WRITTEN PROBLEM A: Please transcribe the part of the article on why people break rules that opens with the words "In fact, I’m" and closes with "event will know).".
WRITTEN PROBLEM B: In the article on why people break rules, which nation is named as the only western industrialized one that uses the death penalty for murder?

Why do we break the rules?

Marc Smith
5 min readJul 8, 2019

When I was a teacher one of the biggest issues I had to deal with was behaviour. Indeed, a disproportionate amount of time was spent dealing with students who broke the rules or engaging in procedures that attempted to ensure that they didn’t break them in the first place. However, as a psychologist, this wasn’t necessarily the thing that interested me most.

In fact, I’m more interested in why people break rules than thinking up ways to make them obey them. This might seem like a topsy-turvy way to approach it, but then, I’m a psychologist and my brain has an annoying habit of working in a topsy-turvy and often chaotic way (as anyone who’s met me or seen me present at an event will know).

On the surface, controlling people’s behaviour seems fairly simple: produce a set of guidelines for acceptable behaviour, punish those who break the rules and (in some cases) reward those who follow them. The punishments (let’s call them sanctions because it sounds more pleasant) will prevent people from breaking the rules, so, if we execute people for committing murder, nobody will murder, right? Okay, that was perhaps a slightly extreme and somewhat silly example, but hopefully, you get my point.

And the point is that some people will still break the rules despite the sanctions — this is the bit that interests me. We know that driving 35mph in a 30mph zone is against the rules, but we still do it.

We can relate such behaviour to society as a whole or micro-environments such as schools or the workplace, but ultimately the end results are the same — most, if not all, of us break the rules even when we are fully aware of the possible consequences. Not only that, many of the punishments we put in place simply fail to deter people from breaking the rules. For example, the United States is the only western industrialised nation that employs the death penalty for murder, yet this has done little to reduce the actual instances of murder. Similarly, prohibition during the 1920s and ‘30s didn’t prevent people from consuming alcohol.

We can explain such behaviour in simple classical behaviourist terms. If every time you speak, I hit you with a big stick you will either a) stop speaking or b) develop a very nasty tick every time you speak (in anticipation of being hit with a big stick). Please bear in mind that this in no way implies that I believe in controlling behaviour by hitting people with big sticks — I just want to make that point perfectly clear.

DATA SECTION:
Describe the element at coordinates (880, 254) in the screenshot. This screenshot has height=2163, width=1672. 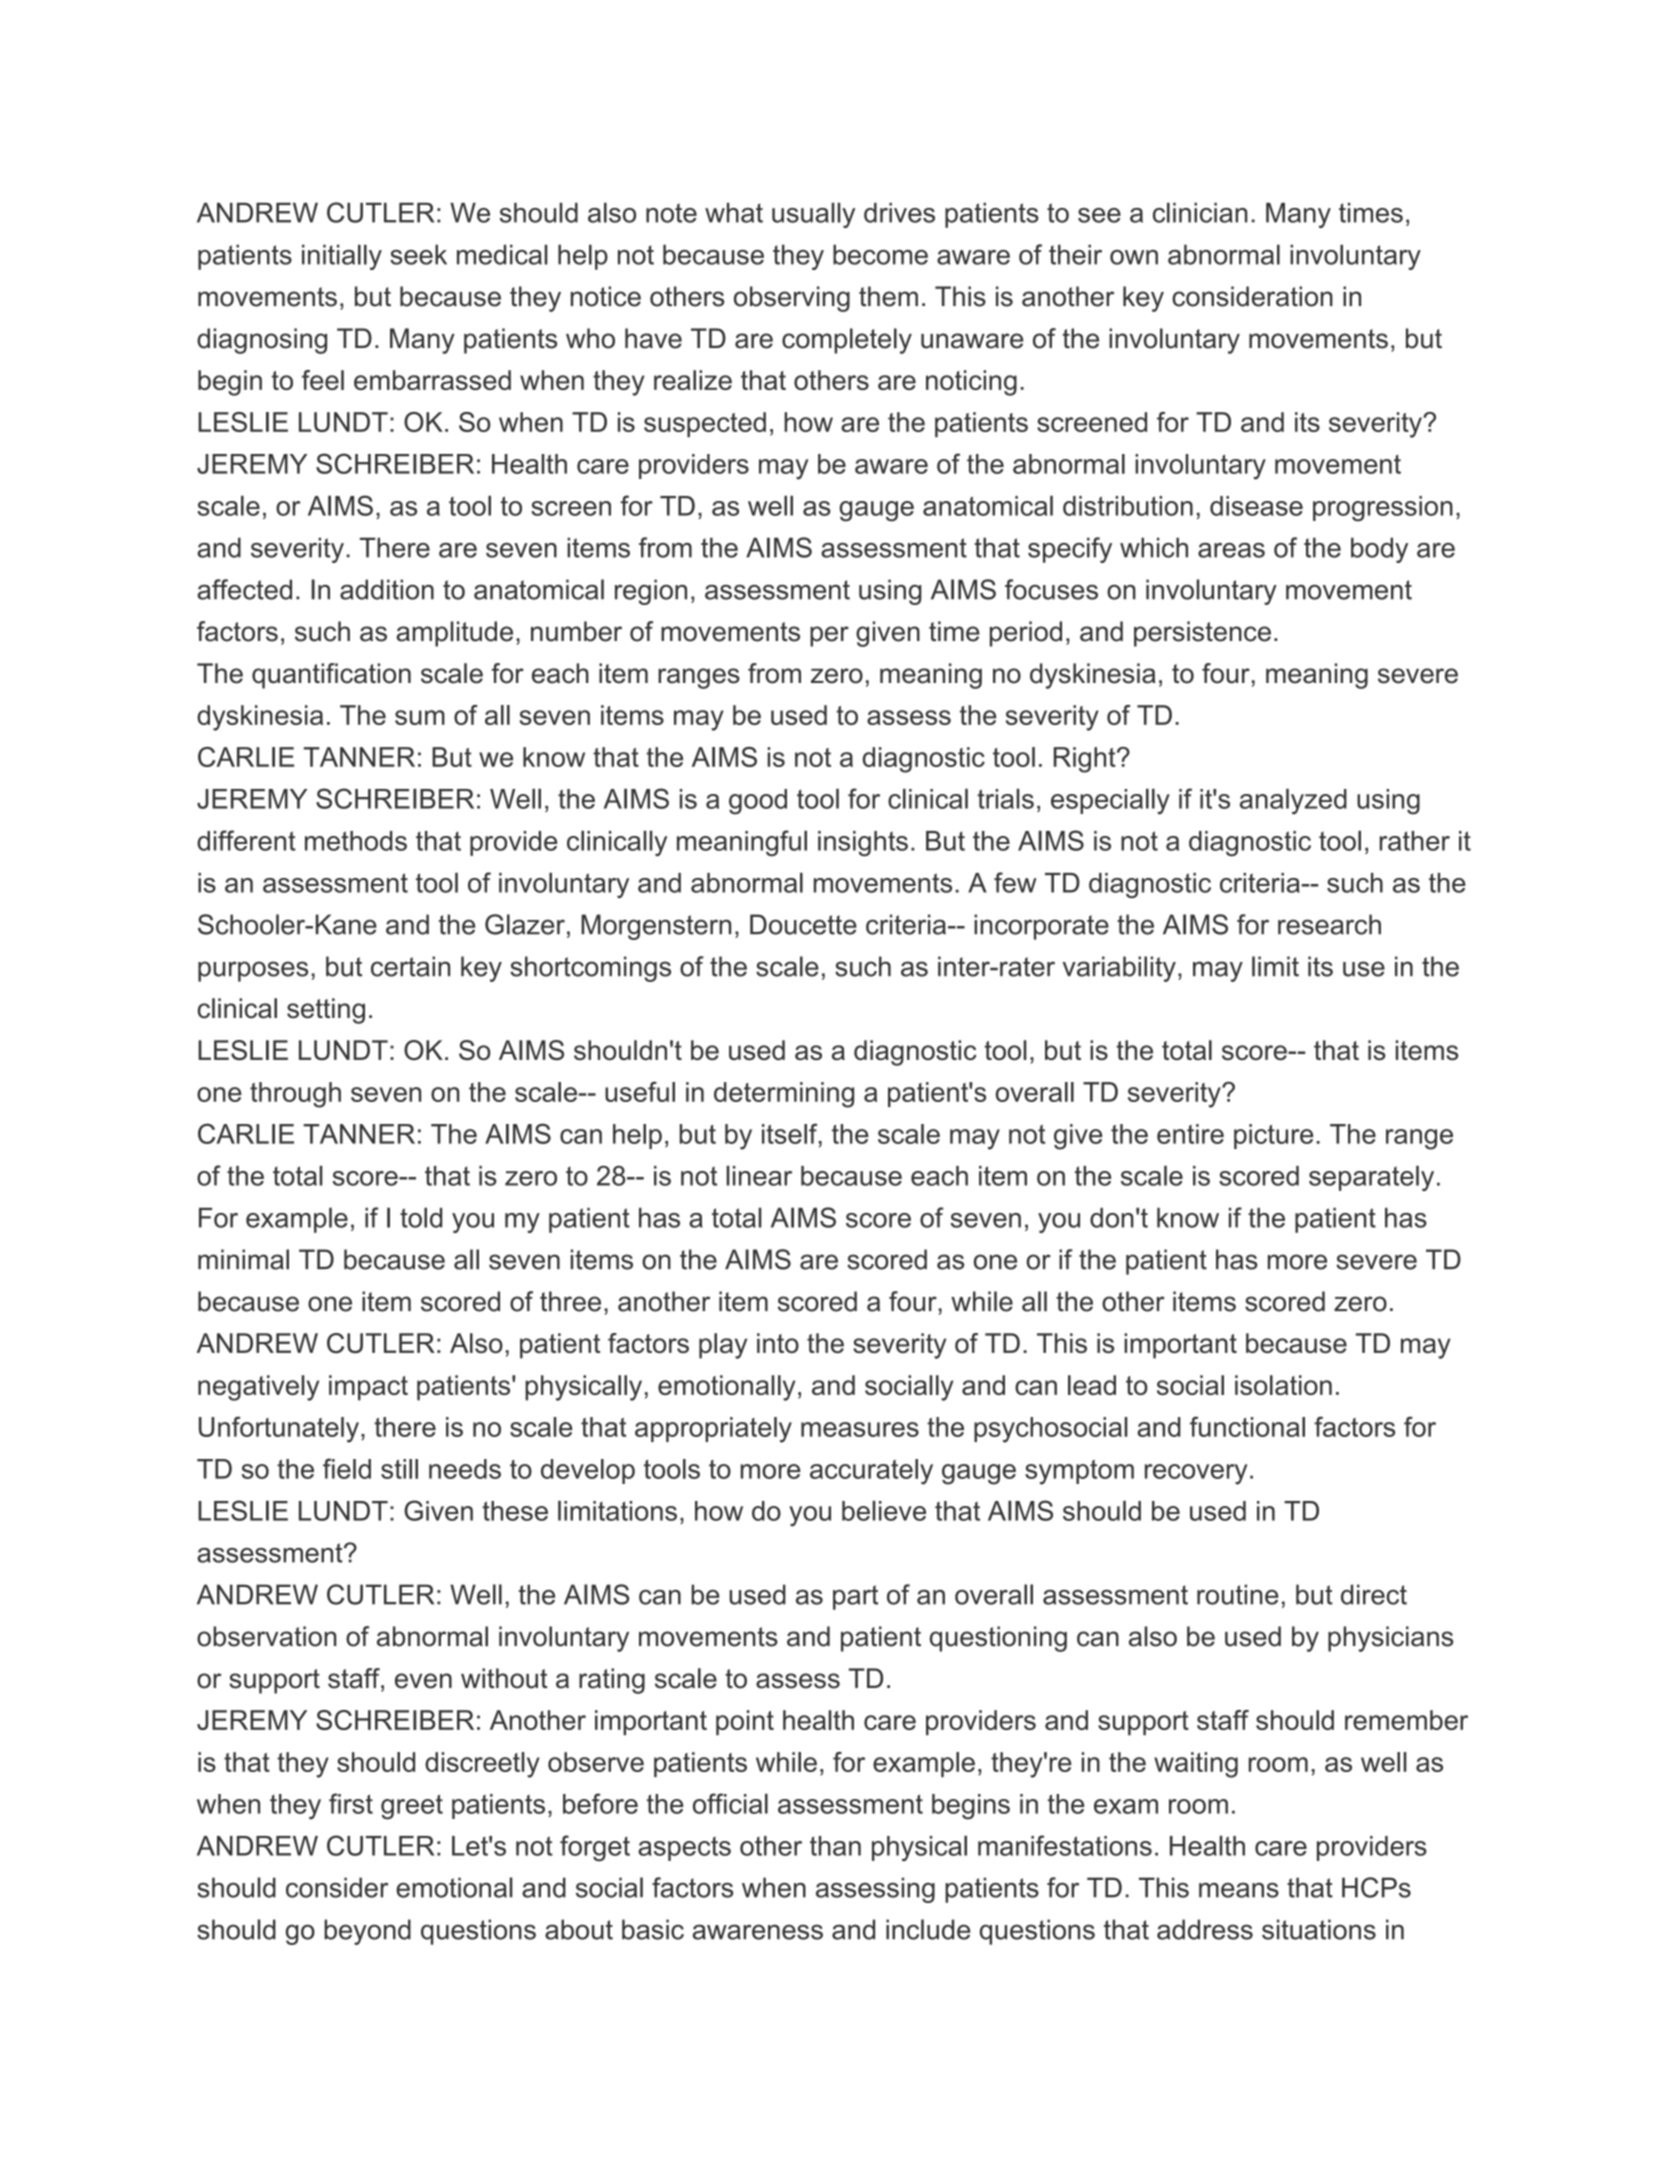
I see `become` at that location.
* * *
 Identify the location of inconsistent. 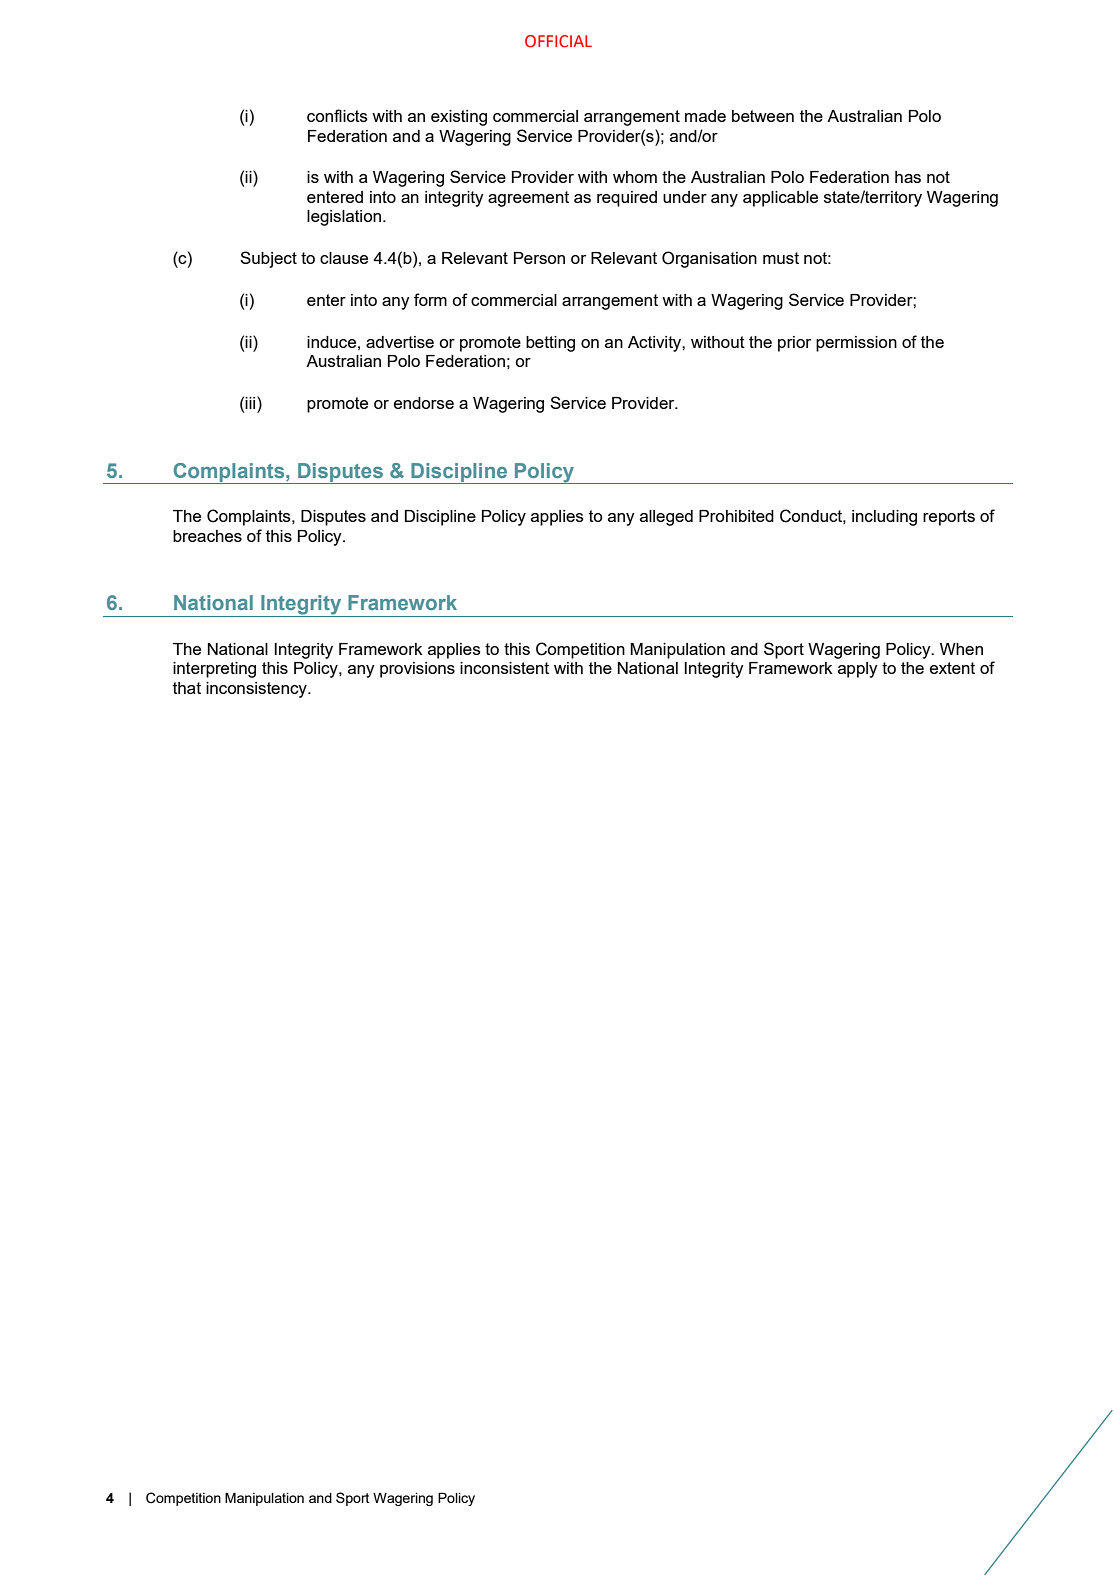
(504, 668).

EXERCISE RESPONSE A:
In fact, I’m more interested in why people break rules than thinking up ways to make them obey them. This might seem like a topsy-turvy way to approach it, but then, I’m a psychologist and my brain has an annoying habit of working in a topsy-turvy and often chaotic way (as anyone who’s met me or seen me present at an event will know).

EXERCISE RESPONSE B: The United States.